I've finally wrapped a piece of config that I was using for a while in a package called headlong.

What does it do?

It provides a macro called headlong-with that modifies minibuffer completion for the forms within it, making it faster in some situations. For instance:

(headlong-with
 (completing-read "Jump to bookmark: "
                  bookmark-alist nil t))

or:

(headlong-with (read-extended-command))

But more importantly, it provides two commands that can use it efficiently: headlong-bookmark-jump and headlong-bookmark-jump-other. The second one is basically the same as the first one, except it opens the bookmark with pop-to-buffer, i.e. in other window.

How does this completion work?

It's nothing fancy, you will just exit the minibuffer automatically as soon as there is only one completion candidate left. So it saves you one keystroke, namely RET. How much is one keystroke worth? It depends.

If you arrange your bookmarks in a way that I do, with each one starting with a different letter, it saves you 33% of the total keystrokes.
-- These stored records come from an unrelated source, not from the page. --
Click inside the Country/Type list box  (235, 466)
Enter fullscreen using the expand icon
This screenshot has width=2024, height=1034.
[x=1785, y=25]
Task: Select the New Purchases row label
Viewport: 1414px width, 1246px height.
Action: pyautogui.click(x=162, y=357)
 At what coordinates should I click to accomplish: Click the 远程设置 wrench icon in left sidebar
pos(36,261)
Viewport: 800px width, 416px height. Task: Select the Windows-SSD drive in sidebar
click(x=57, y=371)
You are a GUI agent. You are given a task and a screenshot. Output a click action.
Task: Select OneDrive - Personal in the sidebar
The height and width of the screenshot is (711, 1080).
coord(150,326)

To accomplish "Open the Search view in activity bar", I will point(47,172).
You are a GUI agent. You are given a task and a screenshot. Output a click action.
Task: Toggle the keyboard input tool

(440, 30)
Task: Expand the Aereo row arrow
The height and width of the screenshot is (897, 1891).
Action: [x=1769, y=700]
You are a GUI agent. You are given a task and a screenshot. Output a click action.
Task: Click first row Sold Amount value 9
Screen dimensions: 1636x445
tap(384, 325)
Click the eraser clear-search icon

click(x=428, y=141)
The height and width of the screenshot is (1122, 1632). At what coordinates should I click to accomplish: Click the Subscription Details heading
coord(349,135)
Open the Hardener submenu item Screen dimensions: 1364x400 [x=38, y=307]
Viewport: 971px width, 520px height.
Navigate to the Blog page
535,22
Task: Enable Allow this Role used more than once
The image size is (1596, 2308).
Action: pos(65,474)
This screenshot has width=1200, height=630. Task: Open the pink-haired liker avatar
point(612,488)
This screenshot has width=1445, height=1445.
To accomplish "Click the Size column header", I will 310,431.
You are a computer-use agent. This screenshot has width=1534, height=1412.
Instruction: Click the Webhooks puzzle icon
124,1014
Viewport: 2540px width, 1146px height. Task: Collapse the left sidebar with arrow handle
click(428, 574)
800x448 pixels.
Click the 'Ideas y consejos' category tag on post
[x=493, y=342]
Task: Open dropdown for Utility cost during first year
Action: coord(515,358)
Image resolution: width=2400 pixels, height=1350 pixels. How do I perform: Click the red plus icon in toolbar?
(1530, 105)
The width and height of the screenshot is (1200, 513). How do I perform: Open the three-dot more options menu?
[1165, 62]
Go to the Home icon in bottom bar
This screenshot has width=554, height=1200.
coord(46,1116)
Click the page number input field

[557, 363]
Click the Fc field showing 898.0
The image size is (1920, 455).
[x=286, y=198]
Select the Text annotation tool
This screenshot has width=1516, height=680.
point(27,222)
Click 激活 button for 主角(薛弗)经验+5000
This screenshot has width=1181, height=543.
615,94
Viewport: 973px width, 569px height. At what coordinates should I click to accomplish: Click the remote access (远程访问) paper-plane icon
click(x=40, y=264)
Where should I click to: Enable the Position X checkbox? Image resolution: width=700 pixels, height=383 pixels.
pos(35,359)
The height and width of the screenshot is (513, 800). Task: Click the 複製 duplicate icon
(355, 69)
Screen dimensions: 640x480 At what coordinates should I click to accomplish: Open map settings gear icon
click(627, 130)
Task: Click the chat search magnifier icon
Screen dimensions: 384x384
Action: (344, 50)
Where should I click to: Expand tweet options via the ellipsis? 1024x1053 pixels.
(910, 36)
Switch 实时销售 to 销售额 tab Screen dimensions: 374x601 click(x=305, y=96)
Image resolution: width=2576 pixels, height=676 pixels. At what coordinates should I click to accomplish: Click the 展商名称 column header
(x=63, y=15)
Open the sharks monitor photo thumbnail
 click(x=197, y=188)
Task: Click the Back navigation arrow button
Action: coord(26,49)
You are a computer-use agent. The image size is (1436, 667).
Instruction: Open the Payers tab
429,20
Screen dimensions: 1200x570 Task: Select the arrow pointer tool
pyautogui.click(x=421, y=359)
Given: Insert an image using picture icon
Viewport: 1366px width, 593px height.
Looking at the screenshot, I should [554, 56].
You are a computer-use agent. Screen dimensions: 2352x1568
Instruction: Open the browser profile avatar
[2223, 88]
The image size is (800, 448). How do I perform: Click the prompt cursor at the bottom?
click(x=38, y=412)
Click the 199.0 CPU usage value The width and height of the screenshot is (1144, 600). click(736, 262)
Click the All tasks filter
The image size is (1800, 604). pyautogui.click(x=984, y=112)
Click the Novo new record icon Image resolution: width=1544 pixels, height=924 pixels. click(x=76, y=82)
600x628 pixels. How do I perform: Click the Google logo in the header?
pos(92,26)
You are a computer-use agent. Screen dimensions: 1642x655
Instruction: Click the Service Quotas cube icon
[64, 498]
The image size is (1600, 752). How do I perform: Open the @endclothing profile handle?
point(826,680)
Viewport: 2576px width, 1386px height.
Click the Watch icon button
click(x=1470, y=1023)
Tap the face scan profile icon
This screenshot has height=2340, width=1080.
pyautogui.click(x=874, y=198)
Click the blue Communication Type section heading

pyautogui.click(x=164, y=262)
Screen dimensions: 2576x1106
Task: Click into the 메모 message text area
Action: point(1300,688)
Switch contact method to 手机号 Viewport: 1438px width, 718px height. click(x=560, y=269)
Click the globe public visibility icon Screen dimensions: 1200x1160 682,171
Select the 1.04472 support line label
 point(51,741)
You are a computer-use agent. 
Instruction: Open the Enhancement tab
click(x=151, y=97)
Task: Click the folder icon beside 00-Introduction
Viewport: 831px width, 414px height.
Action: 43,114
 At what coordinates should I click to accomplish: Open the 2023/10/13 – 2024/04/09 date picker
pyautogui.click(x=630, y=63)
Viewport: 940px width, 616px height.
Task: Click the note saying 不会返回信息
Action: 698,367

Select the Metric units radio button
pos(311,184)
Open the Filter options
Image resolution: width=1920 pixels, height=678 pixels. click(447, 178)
For example, suppose I have:

(global-set-key (kbd "M-p") 'bookmark-jump)
(global-set-key (kbd "M-o") 'headlong-bookmark-jump)

Then I can jump to my bookmarked directory named "s: sources" with two methods:

  • M-psRET
  • M-os

The second method looks like it's 33% shorter, but it feels like it's even more, since pressing RET is harder than it should be on most keyboards.

Why is this cool?

This is cool because you can implement your bookmarks as efficiently as you would with just wrapping stuff with a lambda and using global-set-key, except that you can view and edit the bindings with bookmark-bmenu-list, and quickly the update bookmark positions with bookmark-set.

Here's what I get when I call M-x bookmark-bmenu-list:

bookmarks

In the list above:

  • black bookmarks are files
  • blue bookmarks are directories
  • pink bookmarks are functions (you need bookmark+ for them)

The package should be available in MELPA soon.